*O que fazer*.
**1.** Reescreva a reportagem sobre rituais e vestibular, tudo de "PROCURAR AJUDA SOBRENATURAL" até "novamente este ano.", trocando "jornalismo" por "medicina".
**2.** Resuma em duas frases a reportagem sobre rituais e vestibular.

*Trecho*.

Rituais podem até ajudar, mas não fazem milagre

PROCURAR AJUDA SOBRENATURAL PODE SER BOM PARA DAR CONFIANÇA, MAS PREPARAÇÃO NÃO EXCLUI O ESTUDO

André Sarmento/Folha Imagem
NÃO BEBERÁS Julia Kaneto Oliverio, 17, que parou de tomar refrigerante desde o início do ano e só voltará depois que for aprovada

ANDRÉ NICOLETTI
DA REPORTAGEM LOCAL

Sem estudar, não há milagre. Pedir ajuda para entidades de outro mundo e não se esforçar não é suficiente para ser aprovado no vestibular, segundo dizem os próprios religiosos.
Flávia de Jesus Andrade, 19, por exemplo, fez uma promessa no ano passado para são Judas Tadeu e santo Expedito na véspera da prova da Fuvest. Caso fosse aprovada, ela iria imprimir folhetos dos santos e doaria brinquedos para crianças carentes, mas acabou não sendo aprovada para jornalismo. "Faltou empenho de minha parte", disse ela, que fará a promessa novamente este ano.

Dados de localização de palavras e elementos
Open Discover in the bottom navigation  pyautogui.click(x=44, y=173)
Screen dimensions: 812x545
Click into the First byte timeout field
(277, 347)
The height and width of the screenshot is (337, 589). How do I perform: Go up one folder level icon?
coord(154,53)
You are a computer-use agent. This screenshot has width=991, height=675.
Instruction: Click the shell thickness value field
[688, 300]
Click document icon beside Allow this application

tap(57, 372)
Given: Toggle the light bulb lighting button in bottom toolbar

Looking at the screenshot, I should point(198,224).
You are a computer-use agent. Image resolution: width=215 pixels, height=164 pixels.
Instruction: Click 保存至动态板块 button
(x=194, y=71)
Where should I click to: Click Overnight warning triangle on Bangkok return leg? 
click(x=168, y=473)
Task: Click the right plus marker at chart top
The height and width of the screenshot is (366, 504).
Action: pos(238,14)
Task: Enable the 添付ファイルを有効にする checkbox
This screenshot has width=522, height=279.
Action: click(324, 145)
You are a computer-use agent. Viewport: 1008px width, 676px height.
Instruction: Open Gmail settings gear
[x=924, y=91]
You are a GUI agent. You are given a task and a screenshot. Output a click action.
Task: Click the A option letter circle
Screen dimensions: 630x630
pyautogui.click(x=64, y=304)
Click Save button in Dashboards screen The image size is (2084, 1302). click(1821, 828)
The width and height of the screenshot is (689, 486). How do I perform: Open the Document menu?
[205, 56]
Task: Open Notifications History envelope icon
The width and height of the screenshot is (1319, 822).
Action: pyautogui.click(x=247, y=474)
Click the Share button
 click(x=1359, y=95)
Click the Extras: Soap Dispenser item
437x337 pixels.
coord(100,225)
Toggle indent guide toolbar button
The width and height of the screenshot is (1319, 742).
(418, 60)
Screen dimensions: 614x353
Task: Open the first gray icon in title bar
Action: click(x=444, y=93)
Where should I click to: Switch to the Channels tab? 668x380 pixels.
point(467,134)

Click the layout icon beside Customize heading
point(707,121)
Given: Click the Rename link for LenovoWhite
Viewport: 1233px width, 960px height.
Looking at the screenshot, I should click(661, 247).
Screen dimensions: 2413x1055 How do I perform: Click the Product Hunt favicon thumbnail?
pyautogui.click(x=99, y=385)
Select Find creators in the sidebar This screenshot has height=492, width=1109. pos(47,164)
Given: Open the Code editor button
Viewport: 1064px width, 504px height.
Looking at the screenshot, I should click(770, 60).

*Resultados do exercício*.
**1.**
PROCURAR AJUDA SOBRENATURAL PODE SER BOM PARA DAR CONFIANÇA, MAS PREPARAÇÃO NÃO EXCLUI O ESTUDO

André Sarmento/Folha Imagem
NÃO BEBERÁS Julia Kaneto Oliverio, 17, que parou de tomar refrigerante desde o início do ano e só voltará depois que for aprovada

ANDRÉ NICOLETTI
DA REPORTAGEM LOCAL

Sem estudar, não há milagre. Pedir ajuda para entidades de outro mundo e não se esforçar não é suficiente para ser aprovado no vestibular, segundo dizem os próprios religiosos.
Flávia de Jesus Andrade, 19, por exemplo, fez uma promessa no ano passado para são Judas Tadeu e santo Expedito na véspera da prova da Fuvest. Caso fosse aprovada, ela iria imprimir folhetos dos santos e doaria brinquedos para crianças carentes, mas acabou não sendo aprovada para medicina. "Faltou empenho de minha parte", disse ela, que fará a promessa novamente este ano.

**2.** Segundo os próprios religiosos, pedir ajuda a entidades de outro mundo sem estudar não basta para ser aprovado no vestibular. Flávia de Jesus Andrade, 19, fez uma promessa a são Judas Tadeu e santo Expedito na véspera da prova da Fuvest, mas não foi aprovada para jornalismo, atribuiu isso à falta de empenho e fará a promessa novamente este ano.